YOUR ASSIGNMENT ▸
Nothing below is to be printed except the lines between the line holding "Open the Flair dropdown" and the line holding "Given: Choose the 企业微信客户群 radio option", inclusive, each exactly as it appears.

PROVIDED DATA ▸
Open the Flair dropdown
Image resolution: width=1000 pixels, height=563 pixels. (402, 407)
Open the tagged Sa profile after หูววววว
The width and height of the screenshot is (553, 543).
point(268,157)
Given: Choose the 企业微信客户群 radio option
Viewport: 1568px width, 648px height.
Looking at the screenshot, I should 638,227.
==
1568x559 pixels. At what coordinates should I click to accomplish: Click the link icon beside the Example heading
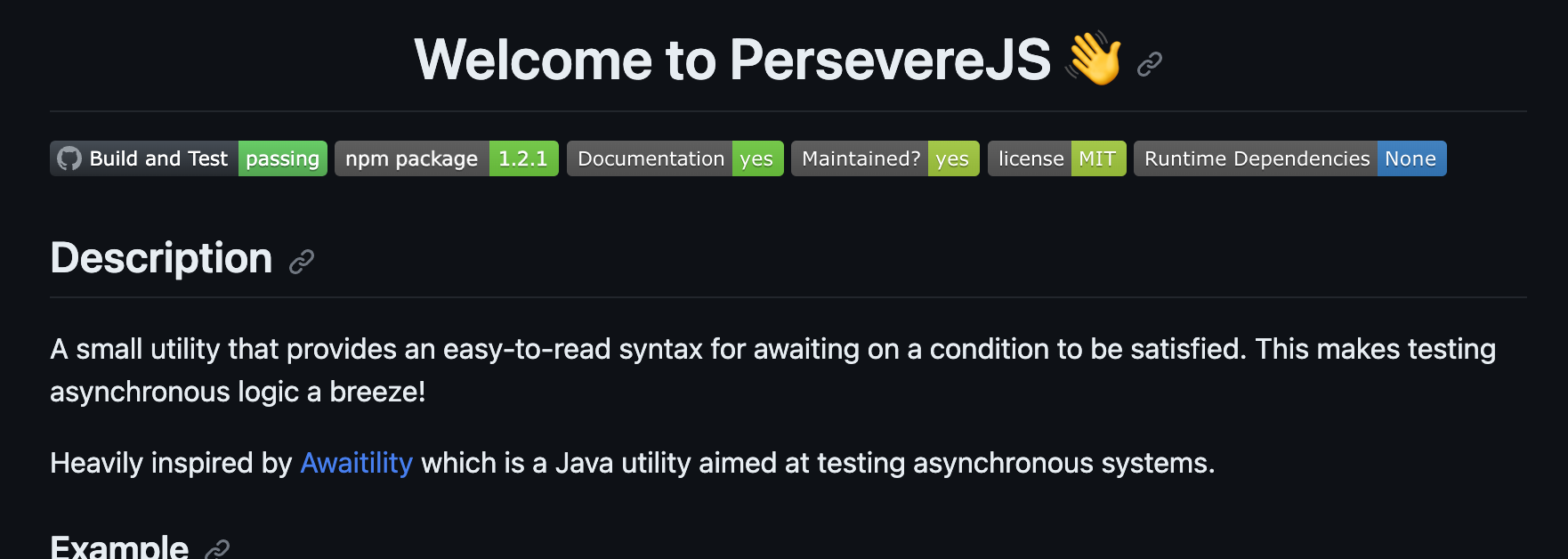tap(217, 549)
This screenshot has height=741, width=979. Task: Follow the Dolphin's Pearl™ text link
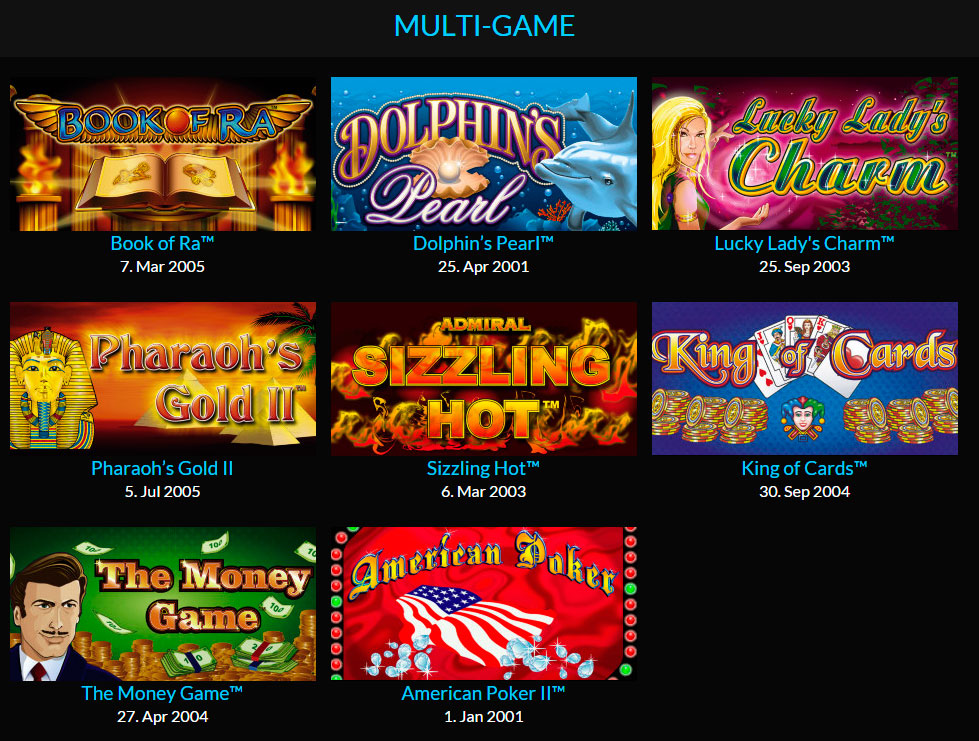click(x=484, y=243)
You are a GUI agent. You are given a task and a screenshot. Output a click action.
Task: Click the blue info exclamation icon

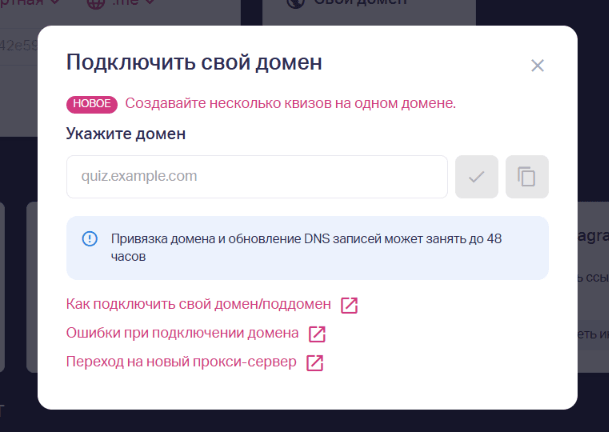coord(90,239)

EXERCISE RESULT ▸
Open the Flair dropdown
Image resolution: width=1000 pixels, height=563 pixels. (402, 407)
Open the tagged Sa profile after หูววววว
The width and height of the screenshot is (553, 543).
point(268,157)
Given: Choose the 企业微信客户群 radio option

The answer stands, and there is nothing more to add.